In 2018, Stonewall produced the findings of their LGBT in their Trans Britain Report. They found that:

“One in four trans people who have undergone or are currently undergoing medical intervention are unsatisfied with the support they have received from their GP.”
– Stonewall Trans Britain Report, 2018

These allegations and suspicions of transphobia are worrying for GP’s who are working on the front line, especially in these litigious days. If a patient complains that their GP fails to provide treatment, and that failure is due to a lack of personal professional development (with undertones of potential transphobia) which way would the hammer fall in the court of law, especially when we consider what the outcomes may be if care is not provided?

 

How can GP’s best support transgender patients?

Some people may feel that gender affirmation treatment is not high priority, not a medical emergency for the NHS and for overstretched GP’s. However, startling statistics published by Stonewall show:

Stonewall Trans Britain Report 2018

  • 27% of trans young people have attempted to commit suicide and 89% have thought about it. 72% have self-harmed at least once.
  • 48% of trans people in Britain have attempted suicide at least once; 84% have thought about it.
  • 54% of trans people reported that they have been told by their GP that they don’t know enough about trans-related care to provide it.

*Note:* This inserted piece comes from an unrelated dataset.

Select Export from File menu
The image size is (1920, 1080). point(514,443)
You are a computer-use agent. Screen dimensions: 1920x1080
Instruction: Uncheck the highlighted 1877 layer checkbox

I am concerned that doctors are being advised against what is expected of them as a UK registered GP when it is they who are responsible for their own professional skills, knowledge and practice. Even more so when we consider that these patients may be at higher than average risk of suicide and self-harm, with the welfare and lives of children and vulnerable adults at stake.

I refer again to GMC Good Medical Practice:

General Medical Council Guidance

(56) You must give priority to patients on the basis of their clinical need if these decisions are within your power. If inadequate resources, policies or systems prevent you from doing this, and patient safety, dignity or comfort may be seriously compromised, you must follow the guidance in paragraph 25b.

(25b) You must take prompt action if you think that patient safety, dignity or comfort is or may be seriously compromised.

  • If patients are at risk because of inadequate premises, equipment or other resources, policies or systems, you should put the matter right if that is possible. You must raise your concern in line with our guidance and your workplace policy.

 

In the UK, simple cases of medical care are treated in General Practice and patients are referred on to secondary care consultants for matters that cannot be supported in Primary Care. I believe it should be the same with treating patients with gender variance. If we left the few Gender Identity Clinics in the UK to deal with the more complex cases, then waiting lists would reduce, patient satisfaction would increase and GP’s could really begin to see how simple and rewarding the treatment of this patient group can be.